A major cyberattack targeting Manchester councils has left thousands of people at risk from phishing scams and prompted warnings about the risk posed by supply chain attacks.
Threat actors initially targeted Locata, a company that provides housing software to councils across the UK. Housing websites for Manchester, Salford and Bolton councils have been targetted.
Thousands of residents were sent a fake email asking them to "activate your tenancy options" and hand over valuable personal data.
In a statement, Locata said: "We moved quickly to manage the issue and, working with third-party IT experts are investigating the matter.
"We have informed those local authorities impacted and our investigation is ongoing. We would like to apologise for what has happened."
The attack only affected the public-facing portion of the websites, so resident data is not believed to be impacted.
Residents have been urged to check their bank accounts for suspicious transactions.

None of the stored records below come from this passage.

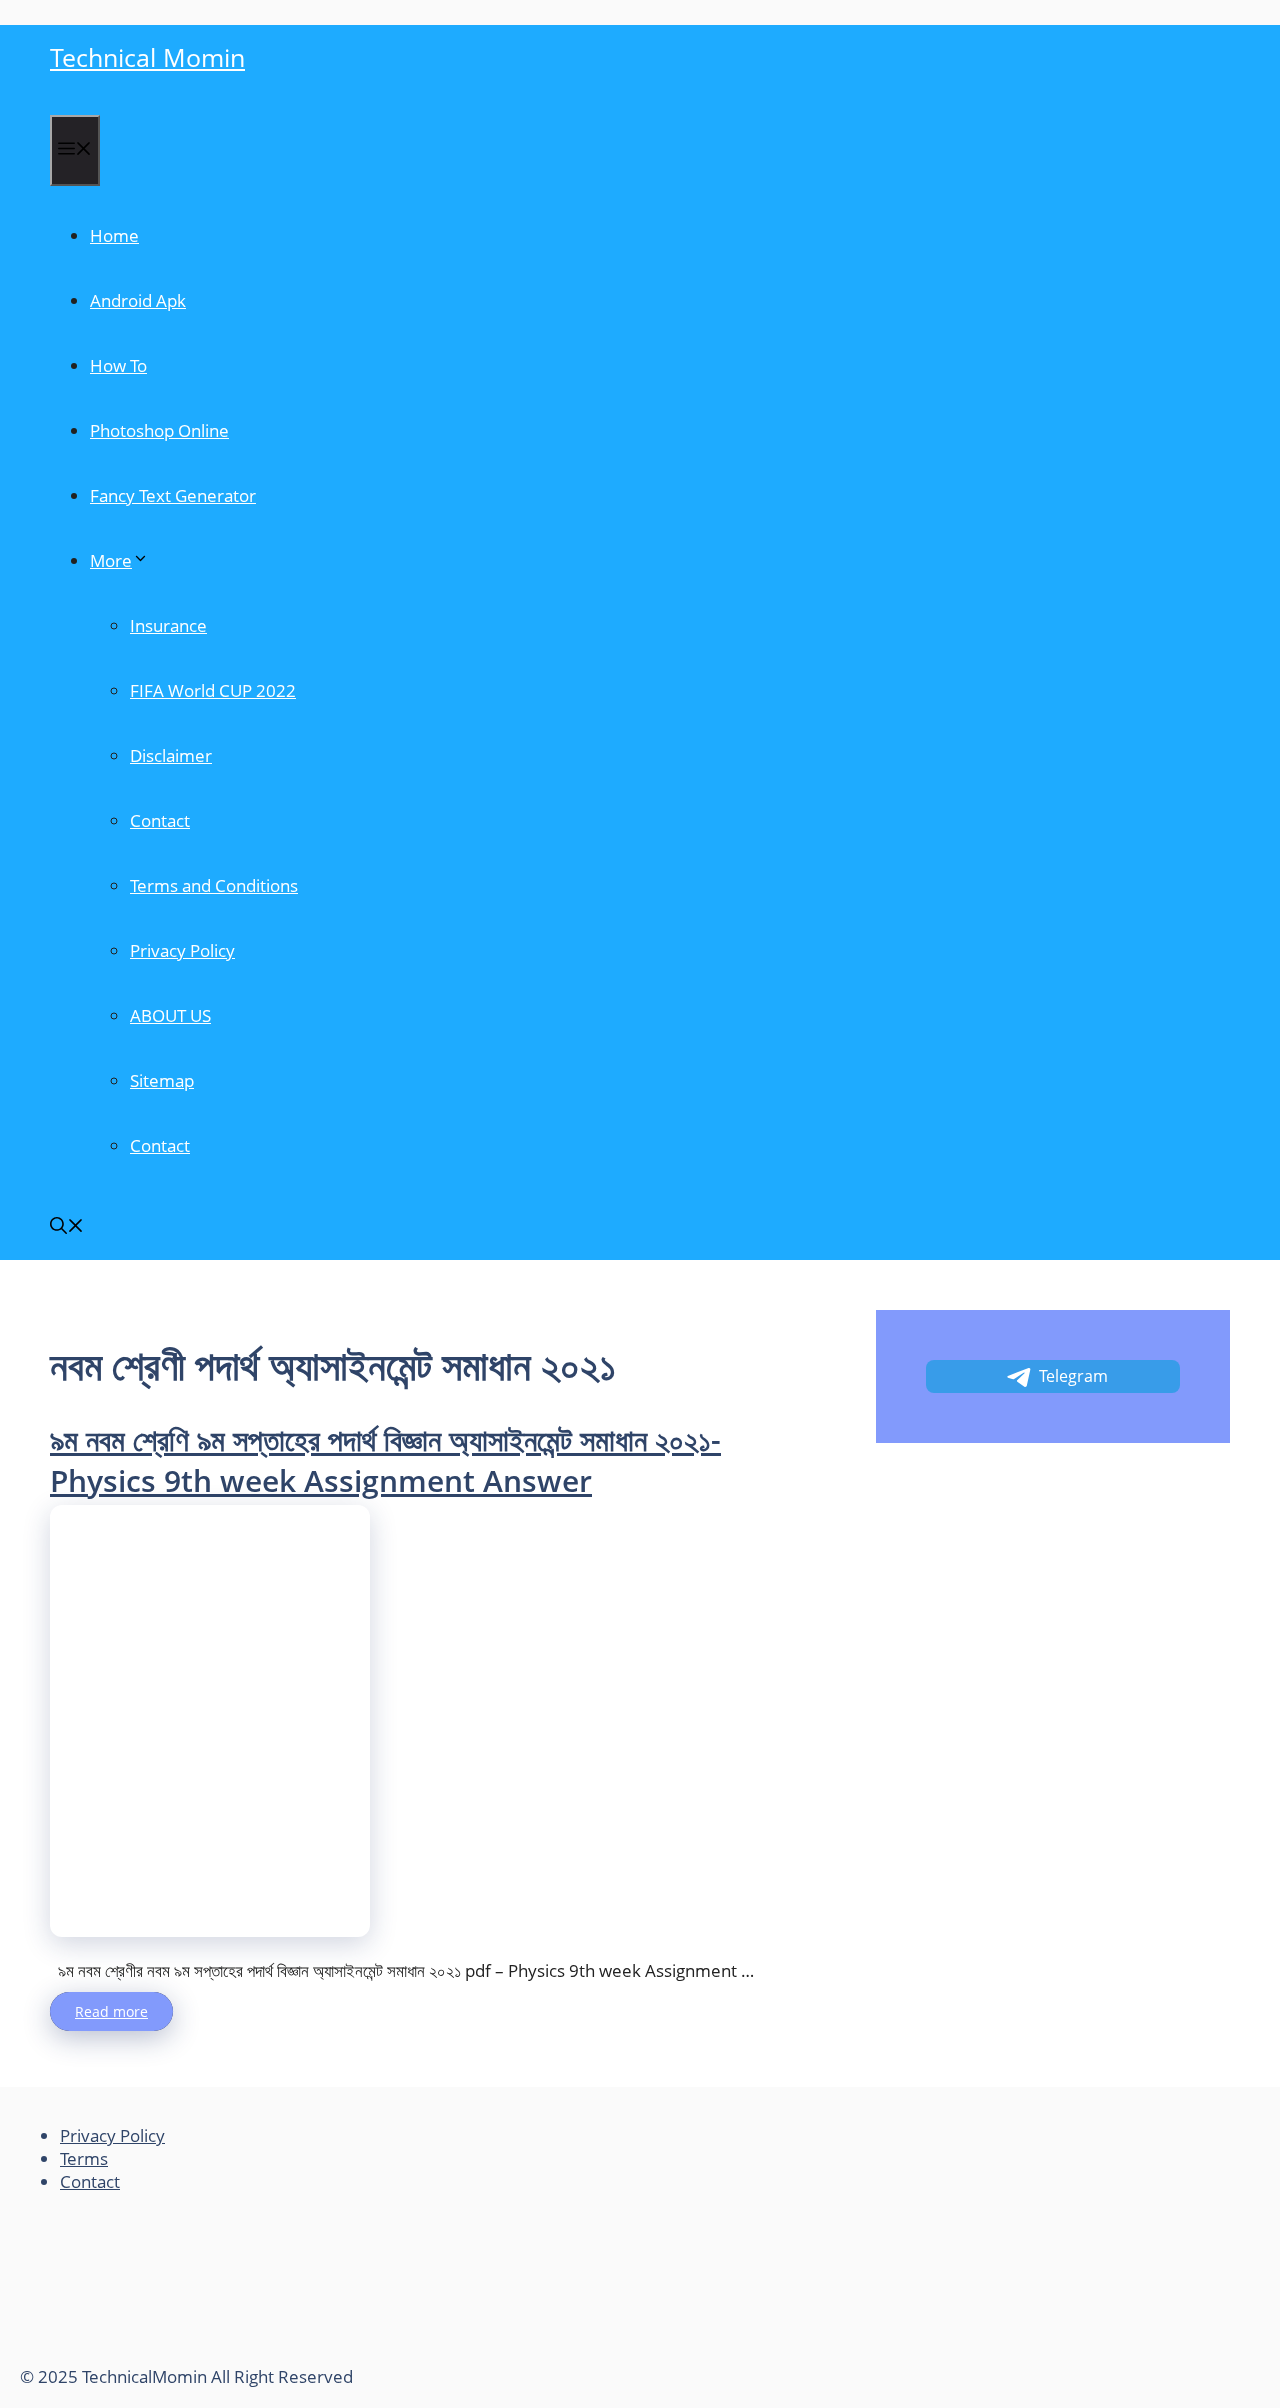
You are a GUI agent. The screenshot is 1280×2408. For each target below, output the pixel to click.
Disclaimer (171, 755)
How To (118, 365)
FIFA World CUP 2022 (213, 690)
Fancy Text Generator (173, 495)
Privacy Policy (182, 950)
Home (114, 235)
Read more (111, 2011)
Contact (160, 820)
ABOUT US (170, 1015)
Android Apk (138, 300)
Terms (84, 2158)
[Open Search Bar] (67, 1227)
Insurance (168, 625)
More (111, 560)
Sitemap (162, 1080)
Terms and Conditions (214, 885)
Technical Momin (147, 57)
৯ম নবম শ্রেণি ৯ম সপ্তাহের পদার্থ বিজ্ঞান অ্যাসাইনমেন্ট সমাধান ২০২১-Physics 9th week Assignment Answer (385, 1460)
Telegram (1073, 1376)
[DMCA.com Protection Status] (170, 2353)
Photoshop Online (159, 430)
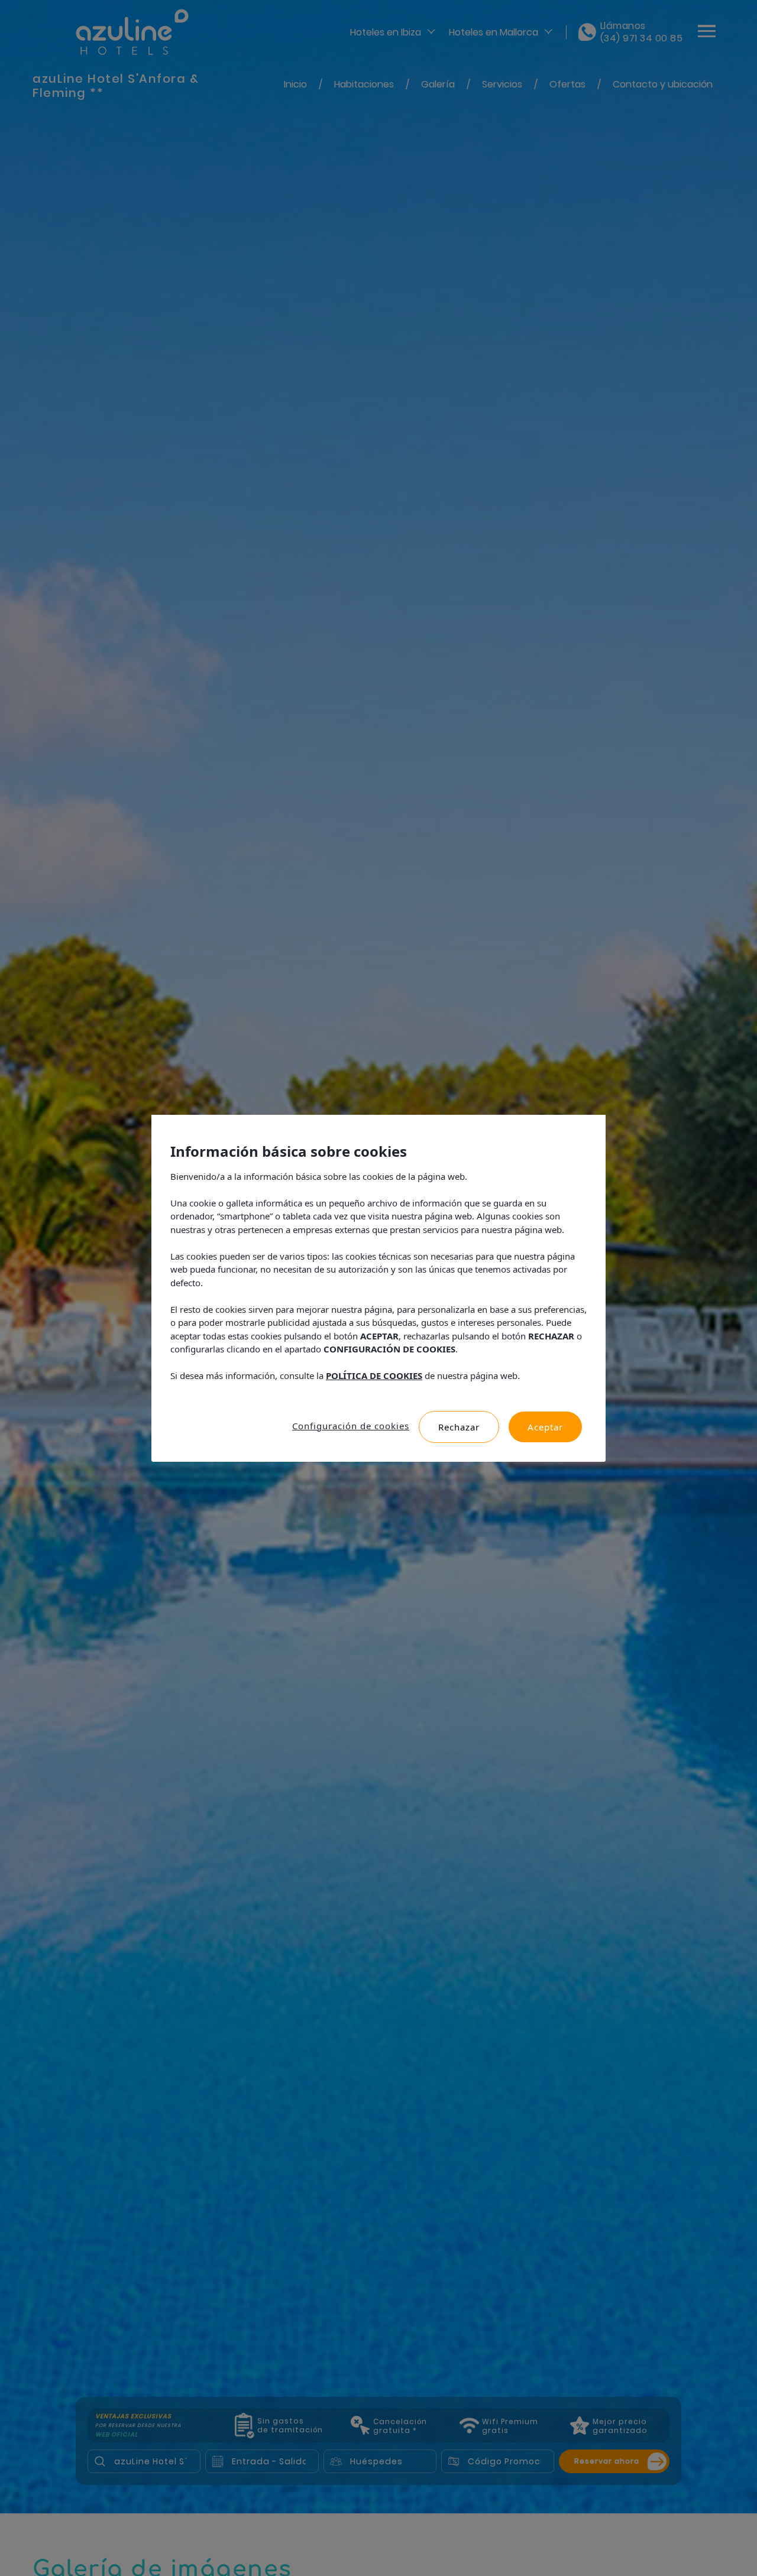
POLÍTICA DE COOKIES (374, 1375)
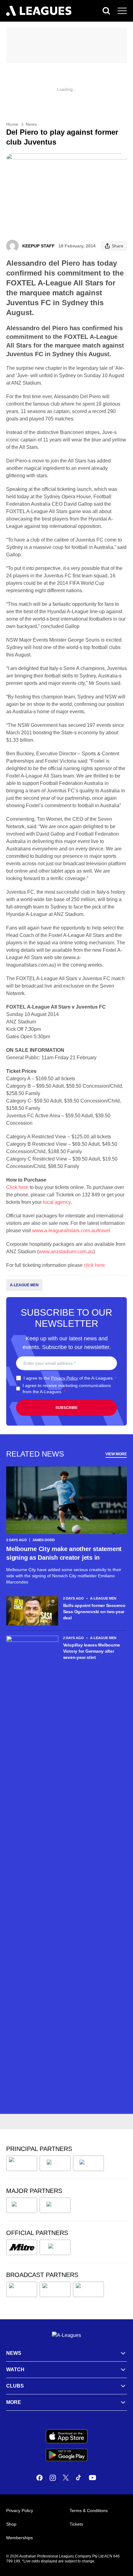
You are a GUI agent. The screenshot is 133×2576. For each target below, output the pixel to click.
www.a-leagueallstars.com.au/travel (71, 1230)
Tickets (76, 2524)
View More (116, 1454)
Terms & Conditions (89, 2510)
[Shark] (88, 2163)
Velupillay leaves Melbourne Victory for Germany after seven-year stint (91, 1651)
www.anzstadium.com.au (66, 1251)
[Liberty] (21, 2205)
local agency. (57, 1202)
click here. (95, 1265)
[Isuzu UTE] (21, 2163)
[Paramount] (55, 2289)
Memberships (19, 2537)
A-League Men (24, 1285)
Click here (17, 1187)
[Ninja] (55, 2163)
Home (12, 124)
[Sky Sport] (88, 2289)
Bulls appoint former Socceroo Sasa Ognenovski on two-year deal (94, 1611)
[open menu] (122, 11)
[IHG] (55, 2247)
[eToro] (55, 2205)
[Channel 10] (21, 2289)
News (31, 124)
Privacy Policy (64, 1378)
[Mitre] (21, 2247)
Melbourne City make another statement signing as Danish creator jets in (64, 1553)
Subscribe (66, 1408)
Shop (11, 2524)
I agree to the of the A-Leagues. (70, 1378)
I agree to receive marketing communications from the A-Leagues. (67, 1388)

The incident highlights the danger of supply chain attacks, showing that an organisation is only as safe as its least-protected supplier.
Mike Britton, CISO at Abnormal Security, told The Stack: “In this case, a third party was targeted by the attackers to gain access to the public. Supply chains for local councils will always be the weakest link to be exploited by attackers looking for valuable information due to the vast number of services employed for operations."
Trevor Dearing, Director of Critical Infrastructure at Illumio, also said: “The attack highlights the ongoing cybersecurity challenges facing local councils. Many rely on third-party providers to support and deliver public services, and when these providers are compromised, it can have widespread repercussions. Cybercriminals know this and proactively target suppliers to gain access to more valuable systems and data.
"Councils are a lucrative target for attackers looking to disrupt public services or steal sensitive public data. So, every council needs to accept they will be attacked and focus on building security controls that minimise the impact of attacks. This must include mitigating the risk posed by third parties through proactive measures like least privilege access and network segmentation that removes implicit trust from the supply chain.”